### Record set
<<<<

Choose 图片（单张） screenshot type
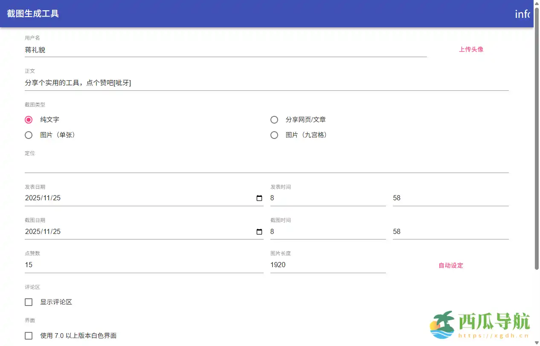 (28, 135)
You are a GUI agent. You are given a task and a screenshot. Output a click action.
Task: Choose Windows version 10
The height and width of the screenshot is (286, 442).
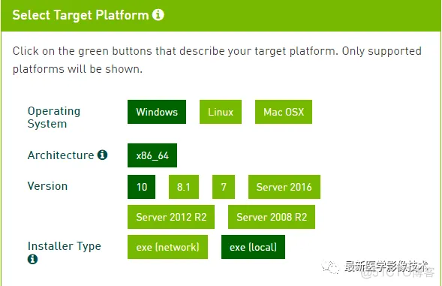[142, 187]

>>>>
<<<<

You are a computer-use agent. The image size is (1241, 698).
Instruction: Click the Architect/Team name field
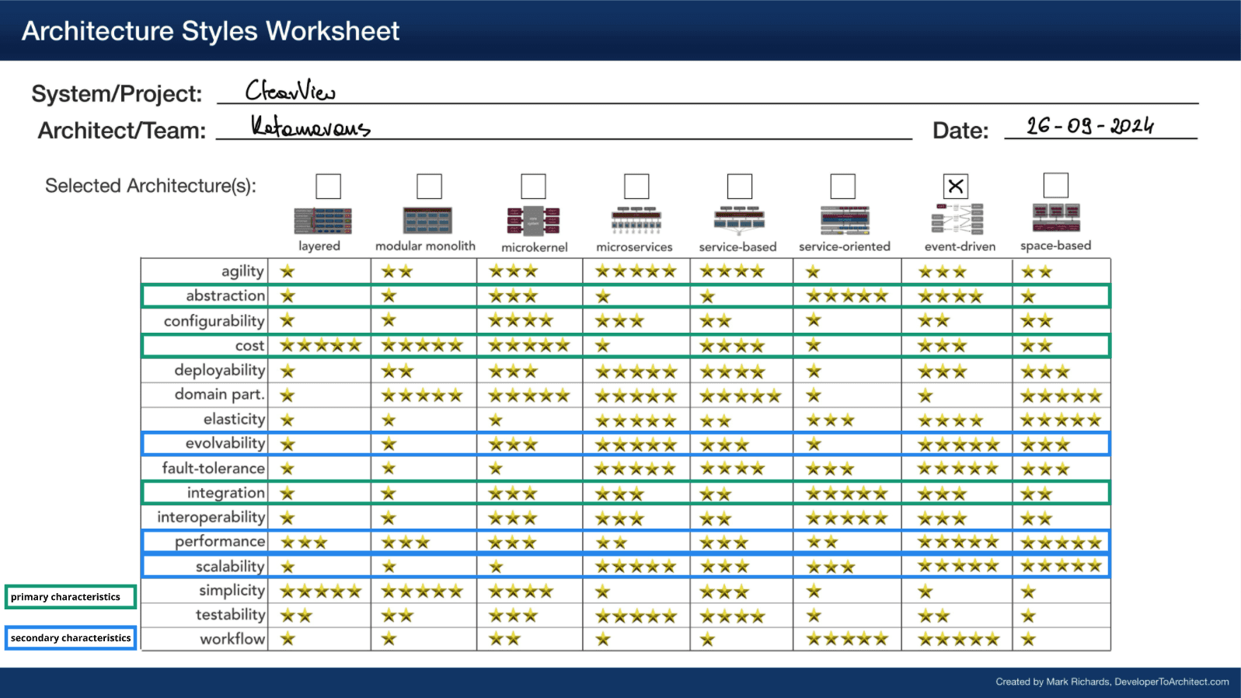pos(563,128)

>>>>

Where does the word "agent" occur in the data? Copy every line that has it.

You are a GUI agent. You are given a task and a screenshot. Output a click action.
You are a computer-use agent. The image size is (1241, 698).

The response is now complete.